(What the task requires): Look at each line of the listing. Copy those that hold the string "will".
***
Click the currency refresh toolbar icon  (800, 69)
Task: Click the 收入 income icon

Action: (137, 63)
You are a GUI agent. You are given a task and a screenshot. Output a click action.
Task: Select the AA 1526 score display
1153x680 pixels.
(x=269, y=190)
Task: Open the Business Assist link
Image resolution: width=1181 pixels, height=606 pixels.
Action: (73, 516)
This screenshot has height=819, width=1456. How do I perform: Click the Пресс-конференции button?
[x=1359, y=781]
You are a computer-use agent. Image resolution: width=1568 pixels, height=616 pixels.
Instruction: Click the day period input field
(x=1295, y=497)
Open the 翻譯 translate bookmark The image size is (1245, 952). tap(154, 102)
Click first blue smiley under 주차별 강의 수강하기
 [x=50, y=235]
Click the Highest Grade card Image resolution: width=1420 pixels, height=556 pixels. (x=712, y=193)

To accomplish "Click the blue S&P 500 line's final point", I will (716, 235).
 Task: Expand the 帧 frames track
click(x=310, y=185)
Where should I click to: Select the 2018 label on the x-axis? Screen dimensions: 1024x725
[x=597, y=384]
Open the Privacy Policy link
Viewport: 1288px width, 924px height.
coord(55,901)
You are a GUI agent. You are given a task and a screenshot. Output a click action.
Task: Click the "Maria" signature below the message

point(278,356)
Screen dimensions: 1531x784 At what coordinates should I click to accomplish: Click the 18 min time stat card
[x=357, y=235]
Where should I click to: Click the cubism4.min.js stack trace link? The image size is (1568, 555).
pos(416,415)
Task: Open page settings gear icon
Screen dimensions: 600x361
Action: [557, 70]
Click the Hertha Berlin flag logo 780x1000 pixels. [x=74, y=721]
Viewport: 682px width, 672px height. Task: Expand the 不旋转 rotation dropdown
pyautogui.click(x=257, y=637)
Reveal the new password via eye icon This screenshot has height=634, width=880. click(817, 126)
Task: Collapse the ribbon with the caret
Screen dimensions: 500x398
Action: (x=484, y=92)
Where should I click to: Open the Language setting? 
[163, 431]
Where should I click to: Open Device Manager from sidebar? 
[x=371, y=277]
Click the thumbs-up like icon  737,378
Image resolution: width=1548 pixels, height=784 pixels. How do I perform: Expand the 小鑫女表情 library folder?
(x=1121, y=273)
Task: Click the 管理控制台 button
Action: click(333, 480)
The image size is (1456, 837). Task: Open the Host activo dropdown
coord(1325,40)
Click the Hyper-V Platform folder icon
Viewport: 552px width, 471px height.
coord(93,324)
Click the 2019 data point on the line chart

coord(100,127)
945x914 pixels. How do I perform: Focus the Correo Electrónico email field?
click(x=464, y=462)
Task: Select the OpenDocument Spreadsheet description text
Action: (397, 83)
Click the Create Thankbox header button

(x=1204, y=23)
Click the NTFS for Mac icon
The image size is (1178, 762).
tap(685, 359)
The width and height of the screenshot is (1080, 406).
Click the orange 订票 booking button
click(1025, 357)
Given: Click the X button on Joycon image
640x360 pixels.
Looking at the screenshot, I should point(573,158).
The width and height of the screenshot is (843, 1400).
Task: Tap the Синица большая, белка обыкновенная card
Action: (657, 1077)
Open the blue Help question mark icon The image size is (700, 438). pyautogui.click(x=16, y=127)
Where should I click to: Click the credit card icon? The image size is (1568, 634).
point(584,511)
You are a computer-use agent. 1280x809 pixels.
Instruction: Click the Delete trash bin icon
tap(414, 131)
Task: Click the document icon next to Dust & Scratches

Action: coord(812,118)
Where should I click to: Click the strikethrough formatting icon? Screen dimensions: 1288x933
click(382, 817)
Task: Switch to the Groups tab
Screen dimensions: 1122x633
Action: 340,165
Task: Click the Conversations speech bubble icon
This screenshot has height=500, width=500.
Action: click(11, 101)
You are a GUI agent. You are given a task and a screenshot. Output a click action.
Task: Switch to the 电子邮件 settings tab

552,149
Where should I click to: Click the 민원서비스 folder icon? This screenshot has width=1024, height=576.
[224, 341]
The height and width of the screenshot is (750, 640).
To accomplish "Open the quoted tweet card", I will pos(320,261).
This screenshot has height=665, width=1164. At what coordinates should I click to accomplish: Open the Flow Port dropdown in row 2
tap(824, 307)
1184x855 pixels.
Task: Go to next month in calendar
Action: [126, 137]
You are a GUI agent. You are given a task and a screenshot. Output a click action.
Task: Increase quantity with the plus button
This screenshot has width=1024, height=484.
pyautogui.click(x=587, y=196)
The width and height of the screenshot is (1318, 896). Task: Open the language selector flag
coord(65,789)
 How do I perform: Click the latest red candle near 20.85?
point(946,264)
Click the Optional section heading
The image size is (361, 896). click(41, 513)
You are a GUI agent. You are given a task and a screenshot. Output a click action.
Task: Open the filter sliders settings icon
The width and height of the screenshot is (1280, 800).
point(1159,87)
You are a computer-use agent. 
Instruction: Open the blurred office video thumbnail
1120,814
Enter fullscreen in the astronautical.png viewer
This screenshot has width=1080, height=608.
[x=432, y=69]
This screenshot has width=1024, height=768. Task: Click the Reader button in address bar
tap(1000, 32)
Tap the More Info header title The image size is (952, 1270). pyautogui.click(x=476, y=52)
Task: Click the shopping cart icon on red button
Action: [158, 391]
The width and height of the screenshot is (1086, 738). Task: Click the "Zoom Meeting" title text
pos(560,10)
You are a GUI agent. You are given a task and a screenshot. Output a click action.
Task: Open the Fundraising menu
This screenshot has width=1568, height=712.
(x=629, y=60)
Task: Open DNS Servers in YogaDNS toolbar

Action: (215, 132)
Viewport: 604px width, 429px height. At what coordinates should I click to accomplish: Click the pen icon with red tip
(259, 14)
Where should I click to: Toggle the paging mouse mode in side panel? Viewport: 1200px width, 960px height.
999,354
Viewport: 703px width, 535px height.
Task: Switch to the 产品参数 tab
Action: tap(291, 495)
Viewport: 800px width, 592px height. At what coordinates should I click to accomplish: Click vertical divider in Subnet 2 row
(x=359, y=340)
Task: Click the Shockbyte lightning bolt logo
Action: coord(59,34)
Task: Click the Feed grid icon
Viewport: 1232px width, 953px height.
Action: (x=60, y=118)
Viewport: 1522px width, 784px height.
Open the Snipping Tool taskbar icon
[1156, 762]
***
(Solution for this task):
To accomplish "Click the blue S&P 500 line's final point", I will (716, 235).
To accomplish "Open the quoted tweet card", I will pos(320,261).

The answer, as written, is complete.